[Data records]

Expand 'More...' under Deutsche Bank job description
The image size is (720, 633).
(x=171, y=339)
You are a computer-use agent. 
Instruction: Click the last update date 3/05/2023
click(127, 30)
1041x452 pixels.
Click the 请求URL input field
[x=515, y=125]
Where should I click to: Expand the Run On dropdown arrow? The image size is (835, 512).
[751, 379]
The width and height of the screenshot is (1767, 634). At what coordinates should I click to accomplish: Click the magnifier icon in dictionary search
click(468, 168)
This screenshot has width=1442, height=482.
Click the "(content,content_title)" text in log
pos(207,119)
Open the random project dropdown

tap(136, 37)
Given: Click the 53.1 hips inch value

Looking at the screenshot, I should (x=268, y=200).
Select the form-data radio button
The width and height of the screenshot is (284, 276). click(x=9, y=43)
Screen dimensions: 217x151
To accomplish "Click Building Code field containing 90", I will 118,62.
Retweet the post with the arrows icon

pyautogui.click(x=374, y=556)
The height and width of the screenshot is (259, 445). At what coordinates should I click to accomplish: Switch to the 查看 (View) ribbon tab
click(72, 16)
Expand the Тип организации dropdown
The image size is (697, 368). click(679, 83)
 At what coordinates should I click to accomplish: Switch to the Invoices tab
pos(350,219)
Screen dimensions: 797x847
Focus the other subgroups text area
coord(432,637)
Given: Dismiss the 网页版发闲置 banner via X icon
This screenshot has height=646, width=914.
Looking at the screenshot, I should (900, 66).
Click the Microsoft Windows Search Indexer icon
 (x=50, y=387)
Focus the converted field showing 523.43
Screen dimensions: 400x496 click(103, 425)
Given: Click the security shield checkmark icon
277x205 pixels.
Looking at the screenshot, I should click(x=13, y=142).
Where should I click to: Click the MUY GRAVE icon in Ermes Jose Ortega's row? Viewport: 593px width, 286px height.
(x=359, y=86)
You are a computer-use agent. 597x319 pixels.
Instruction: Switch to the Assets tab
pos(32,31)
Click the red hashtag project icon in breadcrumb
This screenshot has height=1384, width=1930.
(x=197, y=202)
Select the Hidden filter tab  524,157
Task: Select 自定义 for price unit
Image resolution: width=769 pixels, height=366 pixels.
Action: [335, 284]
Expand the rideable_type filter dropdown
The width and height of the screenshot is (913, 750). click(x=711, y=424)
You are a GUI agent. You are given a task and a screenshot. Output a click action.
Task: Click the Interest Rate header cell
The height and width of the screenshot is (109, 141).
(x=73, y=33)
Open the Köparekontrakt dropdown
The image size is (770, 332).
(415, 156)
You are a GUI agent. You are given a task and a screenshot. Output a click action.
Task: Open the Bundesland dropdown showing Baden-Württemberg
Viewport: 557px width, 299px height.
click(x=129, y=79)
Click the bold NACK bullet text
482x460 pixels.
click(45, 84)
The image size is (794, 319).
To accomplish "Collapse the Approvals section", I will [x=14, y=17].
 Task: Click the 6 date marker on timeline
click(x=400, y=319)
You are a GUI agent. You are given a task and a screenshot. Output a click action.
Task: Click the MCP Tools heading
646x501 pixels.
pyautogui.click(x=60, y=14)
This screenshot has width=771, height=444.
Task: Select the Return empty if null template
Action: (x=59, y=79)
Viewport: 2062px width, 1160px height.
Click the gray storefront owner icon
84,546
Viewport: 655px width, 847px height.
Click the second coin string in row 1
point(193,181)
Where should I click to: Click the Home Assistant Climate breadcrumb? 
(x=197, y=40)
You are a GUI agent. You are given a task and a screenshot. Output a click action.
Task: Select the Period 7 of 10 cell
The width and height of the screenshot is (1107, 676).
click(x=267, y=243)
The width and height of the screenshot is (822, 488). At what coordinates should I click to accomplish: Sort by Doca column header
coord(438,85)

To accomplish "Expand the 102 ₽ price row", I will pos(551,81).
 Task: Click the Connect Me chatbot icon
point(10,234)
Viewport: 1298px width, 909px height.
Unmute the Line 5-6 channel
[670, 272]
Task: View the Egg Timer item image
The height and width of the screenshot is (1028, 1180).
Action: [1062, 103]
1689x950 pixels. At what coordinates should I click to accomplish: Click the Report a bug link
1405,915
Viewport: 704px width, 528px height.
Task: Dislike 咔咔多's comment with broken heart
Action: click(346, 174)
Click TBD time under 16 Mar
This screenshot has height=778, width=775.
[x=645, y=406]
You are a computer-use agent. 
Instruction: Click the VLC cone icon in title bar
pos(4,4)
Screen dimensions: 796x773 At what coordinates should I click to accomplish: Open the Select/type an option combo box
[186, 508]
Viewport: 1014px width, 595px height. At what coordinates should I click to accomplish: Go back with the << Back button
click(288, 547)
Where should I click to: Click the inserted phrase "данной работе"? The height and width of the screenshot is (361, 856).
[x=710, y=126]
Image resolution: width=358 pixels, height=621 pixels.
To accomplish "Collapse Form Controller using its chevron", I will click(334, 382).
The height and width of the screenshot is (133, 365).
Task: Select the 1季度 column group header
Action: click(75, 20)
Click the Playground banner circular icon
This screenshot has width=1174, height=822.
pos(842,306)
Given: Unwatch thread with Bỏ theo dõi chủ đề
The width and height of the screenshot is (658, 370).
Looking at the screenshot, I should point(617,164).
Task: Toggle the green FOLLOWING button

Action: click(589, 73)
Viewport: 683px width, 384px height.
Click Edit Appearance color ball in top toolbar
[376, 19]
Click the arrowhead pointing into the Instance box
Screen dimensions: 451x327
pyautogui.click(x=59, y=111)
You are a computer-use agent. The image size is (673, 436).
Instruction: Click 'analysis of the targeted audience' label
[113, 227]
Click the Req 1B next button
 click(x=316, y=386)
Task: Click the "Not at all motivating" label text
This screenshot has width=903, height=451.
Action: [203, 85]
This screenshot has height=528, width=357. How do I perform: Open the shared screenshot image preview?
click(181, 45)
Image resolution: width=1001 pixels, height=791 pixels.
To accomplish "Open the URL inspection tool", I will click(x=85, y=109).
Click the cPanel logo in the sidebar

*GOAL OF THE EXERCISE*.
Change every "computer-use agent" in the items to "screen assistant" and give all the items again with nothing else altered.

*THE RESULT*.
Expand 'More...' under Deutsche Bank job description
The image size is (720, 633).
(x=171, y=339)
You are a screen assistant. 
Instruction: Click the last update date 3/05/2023
click(127, 30)
1041x452 pixels.
Click the 请求URL input field
[x=515, y=125]
Where should I click to: Expand the Run On dropdown arrow? The image size is (835, 512).
[751, 379]
The width and height of the screenshot is (1767, 634). At what coordinates should I click to accomplish: Click the magnifier icon in dictionary search
click(468, 168)
This screenshot has width=1442, height=482.
Click the "(content,content_title)" text in log
pos(207,119)
Open the random project dropdown

tap(136, 37)
Given: Click the 53.1 hips inch value

Looking at the screenshot, I should (x=268, y=200).
Select the form-data radio button
The width and height of the screenshot is (284, 276). click(x=9, y=43)
Screen dimensions: 217x151
To accomplish "Click Building Code field containing 90", I will 118,62.
Retweet the post with the arrows icon

pyautogui.click(x=374, y=556)
The height and width of the screenshot is (259, 445). At what coordinates should I click to accomplish: Switch to the 查看 (View) ribbon tab
click(72, 16)
Expand the Тип организации dropdown
The image size is (697, 368). click(679, 83)
 At what coordinates should I click to accomplish: Switch to the Invoices tab
pos(350,219)
Screen dimensions: 797x847
Focus the other subgroups text area
coord(432,637)
Given: Dismiss the 网页版发闲置 banner via X icon
This screenshot has height=646, width=914.
Looking at the screenshot, I should (900, 66).
Click the Microsoft Windows Search Indexer icon
 (x=50, y=387)
Focus the converted field showing 523.43
Screen dimensions: 400x496 click(103, 425)
Given: Click the security shield checkmark icon
277x205 pixels.
Looking at the screenshot, I should click(x=13, y=142).
Where should I click to: Click the MUY GRAVE icon in Ermes Jose Ortega's row? Viewport: 593px width, 286px height.
(x=359, y=86)
You are a screen assistant. 597x319 pixels.
Instruction: Switch to the Assets tab
pos(32,31)
Click the red hashtag project icon in breadcrumb
This screenshot has height=1384, width=1930.
(x=197, y=202)
Select the Hidden filter tab  524,157
Task: Select 自定义 for price unit
Image resolution: width=769 pixels, height=366 pixels.
Action: [335, 284]
Expand the rideable_type filter dropdown
The width and height of the screenshot is (913, 750). click(x=711, y=424)
You are a GUI agent. You are given a task and a screenshot. Output a click action.
Task: Click the Interest Rate header cell
The height and width of the screenshot is (109, 141).
(x=73, y=33)
Open the Köparekontrakt dropdown
The image size is (770, 332).
(415, 156)
You are a GUI agent. You are given a task and a screenshot. Output a click action.
Task: Open the Bundesland dropdown showing Baden-Württemberg
Viewport: 557px width, 299px height.
click(x=129, y=79)
Click the bold NACK bullet text
482x460 pixels.
click(45, 84)
The image size is (794, 319).
To accomplish "Collapse the Approvals section", I will [x=14, y=17].
 Task: Click the 6 date marker on timeline
click(x=400, y=319)
You are a GUI agent. You are given a task and a screenshot. Output a click action.
Task: Click the MCP Tools heading
646x501 pixels.
pyautogui.click(x=60, y=14)
This screenshot has width=771, height=444.
Task: Select the Return empty if null template
Action: (x=59, y=79)
Viewport: 2062px width, 1160px height.
Click the gray storefront owner icon
84,546
Viewport: 655px width, 847px height.
Click the second coin string in row 1
point(193,181)
Where should I click to: Click the Home Assistant Climate breadcrumb? 
(x=197, y=40)
You are a GUI agent. You are given a task and a screenshot. Output a click action.
Task: Select the Period 7 of 10 cell
The width and height of the screenshot is (1107, 676).
click(x=267, y=243)
The width and height of the screenshot is (822, 488). At what coordinates should I click to accomplish: Sort by Doca column header
coord(438,85)

To accomplish "Expand the 102 ₽ price row", I will pos(551,81).
 Task: Click the Connect Me chatbot icon
point(10,234)
Viewport: 1298px width, 909px height.
Unmute the Line 5-6 channel
[670, 272]
Task: View the Egg Timer item image
The height and width of the screenshot is (1028, 1180).
Action: [1062, 103]
1689x950 pixels. At what coordinates should I click to accomplish: Click the Report a bug link
1405,915
Viewport: 704px width, 528px height.
Task: Dislike 咔咔多's comment with broken heart
Action: click(346, 174)
Click TBD time under 16 Mar
This screenshot has height=778, width=775.
[x=645, y=406]
You are a screen assistant. 
Instruction: Click the VLC cone icon in title bar
pos(4,4)
Screen dimensions: 796x773 At what coordinates should I click to accomplish: Open the Select/type an option combo box
[186, 508]
Viewport: 1014px width, 595px height. At what coordinates should I click to accomplish: Go back with the << Back button
click(288, 547)
Where should I click to: Click the inserted phrase "данной работе"? The height and width of the screenshot is (361, 856).
[x=710, y=126]
Image resolution: width=358 pixels, height=621 pixels.
To accomplish "Collapse Form Controller using its chevron", I will click(334, 382).
The height and width of the screenshot is (133, 365).
Task: Select the 1季度 column group header
Action: click(75, 20)
Click the Playground banner circular icon
This screenshot has width=1174, height=822.
pos(842,306)
Given: Unwatch thread with Bỏ theo dõi chủ đề
The width and height of the screenshot is (658, 370).
Looking at the screenshot, I should point(617,164).
Task: Toggle the green FOLLOWING button

Action: click(589, 73)
Viewport: 683px width, 384px height.
Click Edit Appearance color ball in top toolbar
[376, 19]
Click the arrowhead pointing into the Instance box
Screen dimensions: 451x327
pyautogui.click(x=59, y=111)
You are a screen assistant. The image size is (673, 436).
Instruction: Click 'analysis of the targeted audience' label
[113, 227]
Click the Req 1B next button
 click(x=316, y=386)
Task: Click the "Not at all motivating" label text
This screenshot has width=903, height=451.
Action: [203, 85]
This screenshot has height=528, width=357. How do I perform: Open the shared screenshot image preview?
click(181, 45)
Image resolution: width=1001 pixels, height=791 pixels.
To accomplish "Open the URL inspection tool", I will click(x=85, y=109).
Click the cPanel logo in the sidebar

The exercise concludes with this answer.